Обычно главный лов рыбы в Балаклавской бухте происходил зимой, при «нормальном» заходе хамсы, кефали и султанки. Лов считался общественным, его проводили наметами. Намет — орудие лова, представляющее собой сетяной круг диаметром четыре сажени, собранный в центре и связанный веревкой, а по окружности вооруженный грузилами. Такие большие наметы были только у балаклавских греков, татары на ЮБК имели наметы вдвое меньшего диаметра. Стоя в лодке, рыбак бросал намет с плеча. При большом скоплении рыбы, да еще в безлунную ночь все бригады вместе вылавливали по четыре-шесть тысяч штук кефали, а в рекордных случаях — до двадцати тысяч штук.
В ходе подготовки к сезону избирали главного атамана, около десяти артельных атаманов, казначея, продавца с помощником. Общий улов и выручку заносили в книги, проверяемые членом ратуши. В доход думы отчисляли десятую часть выручки. Существовала также важная выборная должность караульщика бухты. Если доля каждого атамана составляла два пая, то караульщику полагалось целых четыре пая. Караульщик вел отстрел птицы и дельфинов, пугающих рыбу в бухте, регулировал там движение лодок. Впрочем, все связанные с рыболовством правила часто менялись.
Очень ценилась балаклавскими греками и другими крымчанами икра кефали, которую, не вынимая из пленки (в ястыках), пересыпали несколько раз солью и сушили на солнце. Этот продукт, как и приготовленные тем же способом семенники, считался страшным дефицитом. И в Крыму, и в Константинополе он стоил гораздо дороже черной икры. Мне пришлось убедиться, что такие продукты из кефали жители Средиземноморья ценят до сих пор. В ресторане итальянского портового города Кальяри, на о. Сардиния, друзья угостили меня самой дорогой разновидностью «пасты» — макаронами с небольшим количеством тертых вяленых семенников кефали. Вкусно необыкновенно.

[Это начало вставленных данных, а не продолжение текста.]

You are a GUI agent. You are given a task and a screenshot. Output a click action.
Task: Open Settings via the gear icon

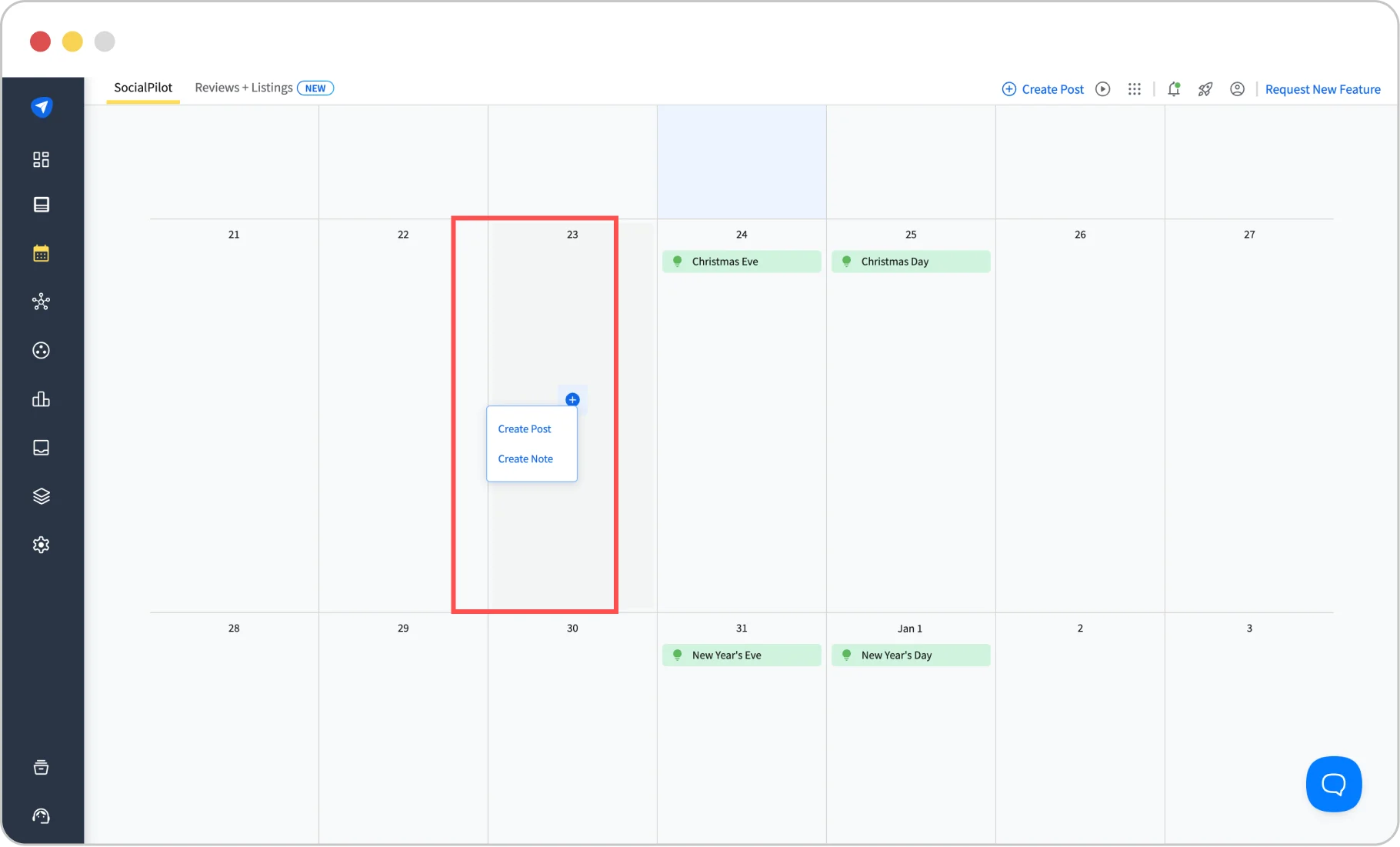point(41,545)
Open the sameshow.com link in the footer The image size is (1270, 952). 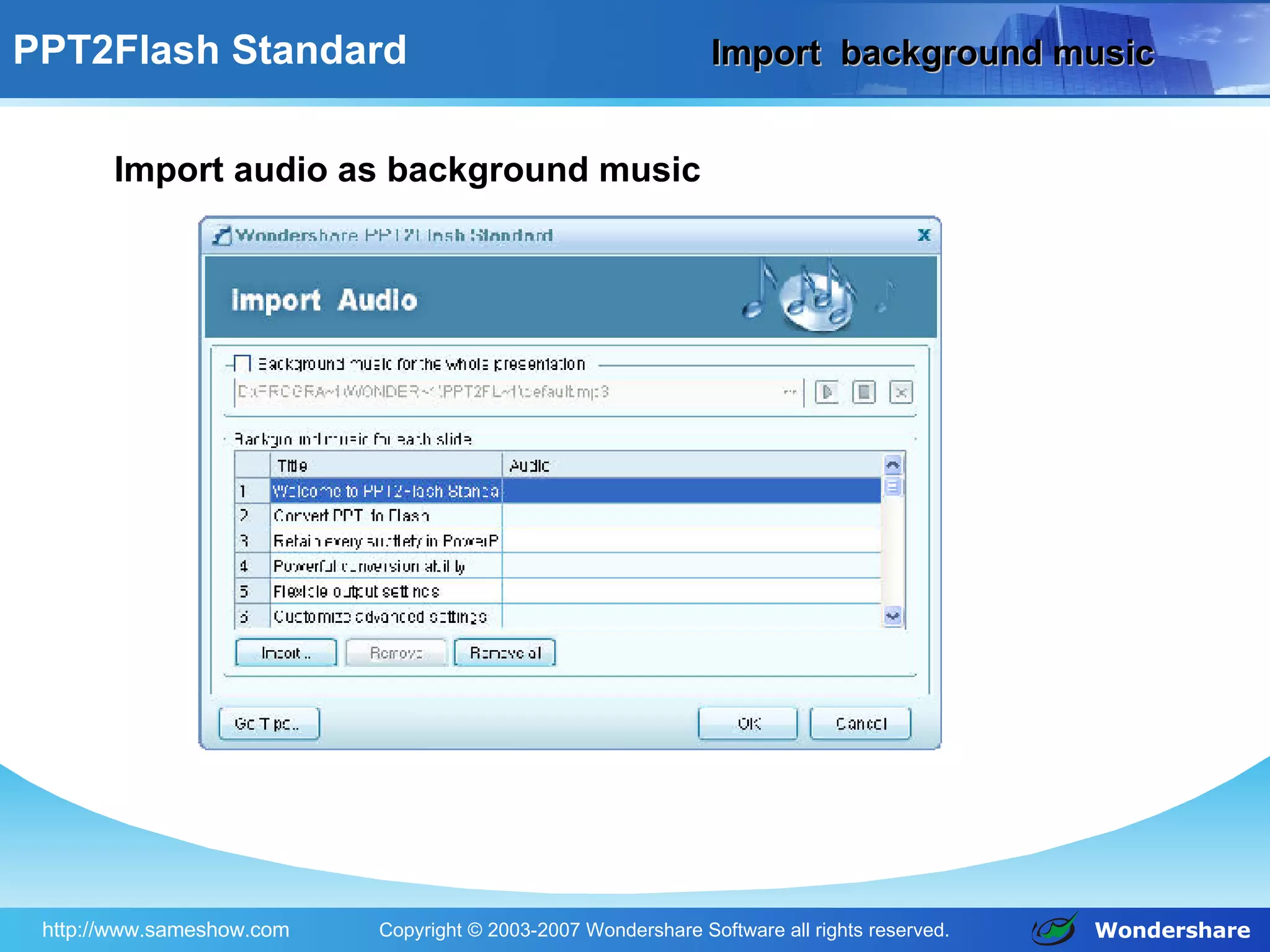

Но вернемся к Балаклаве и Куприну, кото рый позже вспоминал: «Моей давней мечтой было навсегда поселиться в Балаклаве, и я приобрел там землю на склоне горы у открытого моря… Как поклонник цветов, я прежде всего занялся устройством сада, для домика уже свозился материал…»
Мы помним, что писатель показал пример тесной дружбы с балаклавскими рыбаками, но он не умел угождать начальству и не простил командующему Черноморским флотом вице-адмиралу Г.П. Чухнину «костер из человеческого мяса», устроенный при расстреле восставшего крейсера «Очаков». После опубликования Куприным очерка «События в Севастополе. (Ночь 15 ноября)» Чухнин приказал выслать писателя из Севастопольского градоначальства. Куприн был вынужден покинуть Балаклаву. Мало того, его еще привлекли и к уголовной ответственности «за несправедливое опорочение должностного лица». В 2003 г. «Слава Севастополя» распространяла плакат-календарь с портретами командующих Черноморским флотом до 1917 г. В нижнем ряду третий — тот самый Чухнин. В июне 1906 г. Чухнин был убит матросом Я.С. Акимовым, и в сентябре того же года Куприн сделал последнюю попытку поселиться в Балаклаве, но местный пристав предписал писателю немедленно покинуть город. И вот последний привет А.И. Куприна Балаклаве:
Тянет меня в небольшой уютный крымский городок — Балаклаву, эту красивую игрушку нашего Южного берега…Обстановка этого городка удивительно располагает к работе, ровной, спокойной, вдумчивой… Там я писал, между прочим, свой «Поединок».
На снимках: А.И.Куприн; такой увидел Балаклаву А.И.Куприн сто лет назад.